Listed entries below:

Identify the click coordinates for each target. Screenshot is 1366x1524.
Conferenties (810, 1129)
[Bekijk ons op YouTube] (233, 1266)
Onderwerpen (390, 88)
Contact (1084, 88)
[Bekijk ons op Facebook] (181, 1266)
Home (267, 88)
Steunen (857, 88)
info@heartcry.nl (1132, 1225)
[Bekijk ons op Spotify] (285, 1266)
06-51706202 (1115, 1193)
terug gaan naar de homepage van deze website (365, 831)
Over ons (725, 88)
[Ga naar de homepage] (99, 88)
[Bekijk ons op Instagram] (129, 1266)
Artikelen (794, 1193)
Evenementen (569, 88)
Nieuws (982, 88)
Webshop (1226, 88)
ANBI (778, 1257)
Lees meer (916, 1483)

End of Listed entries.
Listed entries below:

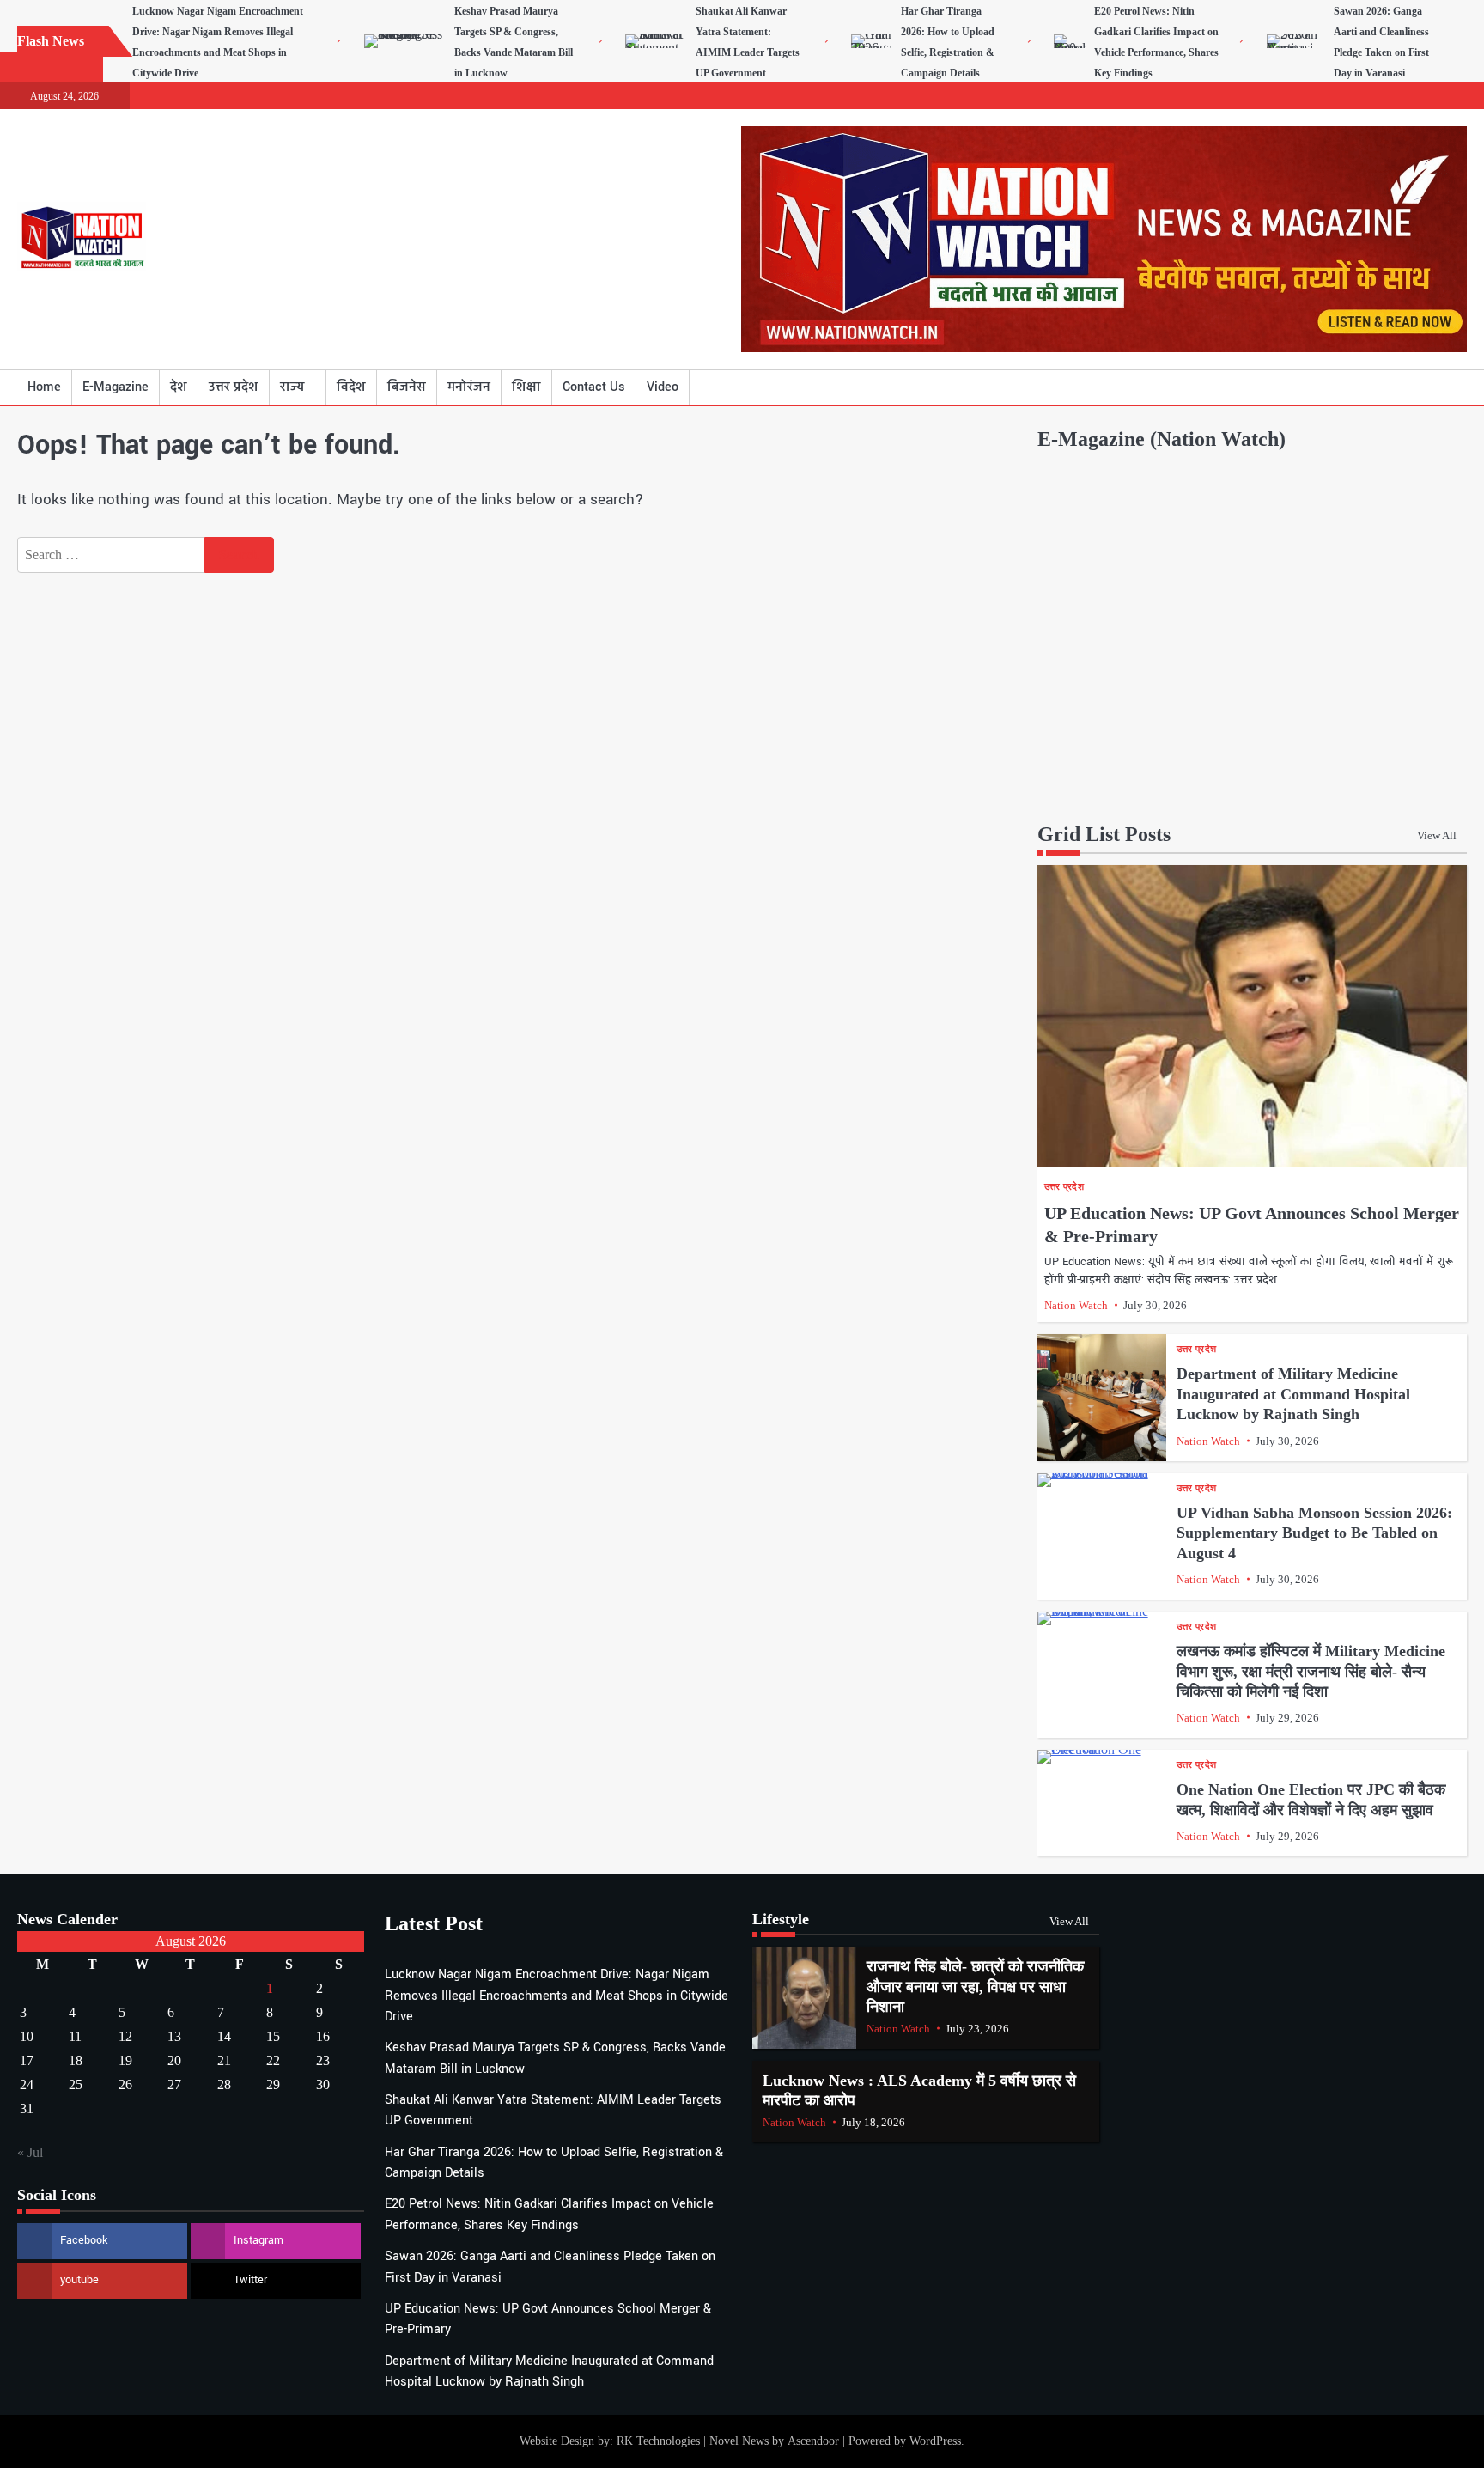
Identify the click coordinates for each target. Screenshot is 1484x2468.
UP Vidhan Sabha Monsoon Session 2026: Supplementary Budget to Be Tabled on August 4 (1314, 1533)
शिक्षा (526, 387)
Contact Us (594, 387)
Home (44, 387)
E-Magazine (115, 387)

End of Listed entries.

> **Work request**
Your answer should be the exact lines above from the one with "Screenshot is 1366x1524." through the one with "Lees meer (916, 1483)", both included, and nothing besides.

> **Result of this exercise**
Identify the click coordinates for each target. Screenshot is 1366x1524.
Conferenties (810, 1129)
[Bekijk ons op YouTube] (233, 1266)
Onderwerpen (390, 88)
Contact (1084, 88)
[Bekijk ons op Facebook] (181, 1266)
Home (267, 88)
Steunen (857, 88)
info@heartcry.nl (1132, 1225)
[Bekijk ons op Spotify] (285, 1266)
06-51706202 (1115, 1193)
terug gaan naar de homepage van deze website (365, 831)
Over ons (725, 88)
[Ga naar de homepage] (99, 88)
[Bekijk ons op Instagram] (129, 1266)
Artikelen (794, 1193)
Evenementen (569, 88)
Nieuws (982, 88)
Webshop (1226, 88)
ANBI (778, 1257)
Lees meer (916, 1483)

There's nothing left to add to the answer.